2. The data transmission platform of claim 1, wherein the transmission channel is configured to automatically throttle transmission according to a flow limit set by a scheduler and support a plurality of data compression formats.

3. The data transmission platform of claim 1, wherein the data transmission platform employs GOSSIP protocol.

4. The data transmission platform according to claim 1, wherein the transmission client and the transmission server support two data transmission modes, PUSH and PULL.

5. The data transmission platform of claim 1, wherein the receptionist is further configured to query the client for file information that needs to be migrated, so as to facilitate scheduling the client to create a data migration task.

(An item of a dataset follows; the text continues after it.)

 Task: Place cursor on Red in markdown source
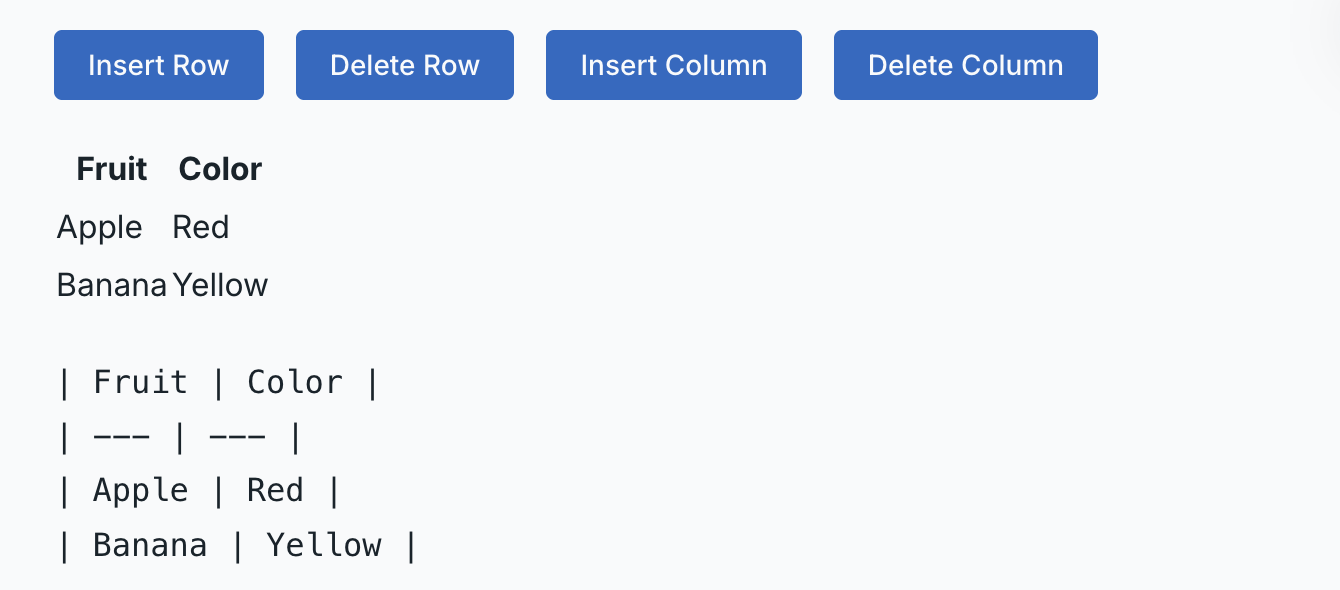(x=275, y=491)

6. A data transmission method applied to the data transmission platform of any one of claims 1 to 5, the method comprising:

the reception staff of the cluster A receives a first data transmission task issued by a first scheduling client created on a local client and forwards the first data transmission task to the scheduler of the cluster A;

The dispatcher of the cluster A performs task check and priority dispatching on the received first data transmission task, registers occupied bandwidth for the first data transmission task, and then issues the first data transmission task to a transmission client of the cluster A;

the transmission client of the cluster A establishes connection with the transmission server of the target cluster B, and performs data transmission to the transmission server of the target cluster B according to the bandwidth registered by the scheduler;

When the transmission is completed, the transmission client of the cluster A receives a verification result returned by the transmission server of the target cluster B;

after the transmission is completed, the transmission client side of the cluster A returns a task result to the dispatcher of the cluster A, and after the dispatcher of the cluster A releases the bandwidth occupied by the first data transmission task, the final result of the first data transmission task is returned to the first dispatching client side through the receptionist of the cluster A.

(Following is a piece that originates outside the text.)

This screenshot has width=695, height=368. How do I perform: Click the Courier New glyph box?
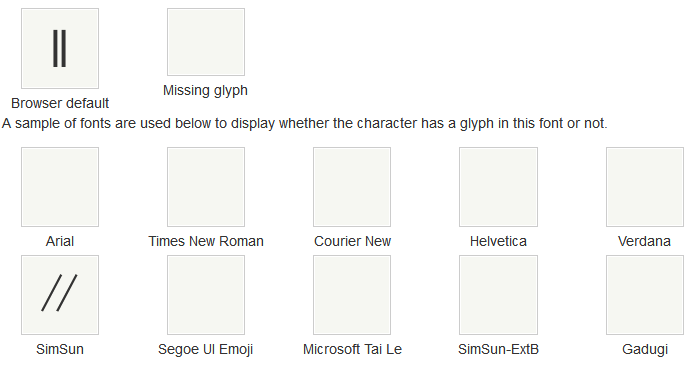(x=352, y=187)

7. The data transmission method according to claim 6, characterized in that the method further comprises:

When the transmission server side of the target cluster B receives data sent by the transmission client side of the cluster A, a second scheduling client side is established on the target cluster B, and the second scheduling client side sends a second data transmission task to a receptionist of the target cluster B;

The receptionist of the target cluster B receives the second data transmission task issued by the second scheduling client and forwards the second data transmission task to the scheduler of the target cluster B;

The dispatcher of the target cluster B performs task check and priority dispatching on the received second data transmission task, registers occupied bandwidth for the second data transmission task, and then transmits the second data transmission task to the transmission client of the target cluster B;

The transmission client of the target cluster B is connected with the transmission server of the target cluster C, and performs data transmission to the transmission server of the target cluster C according to the bandwidth registered by the scheduler;

When the transmission is completed, the transmission client side of the target cluster B receives a verification result returned by the transmission server side of the target cluster C;

After the transmission is completed, the transmission client side of the target cluster B returns a task result to the dispatcher of the target cluster B, and after the dispatcher of the target cluster B releases the bandwidth occupied by the second data transmission task, the final result of the second data transmission task is returned to the second dispatching client side through the reception staff of the target cluster B.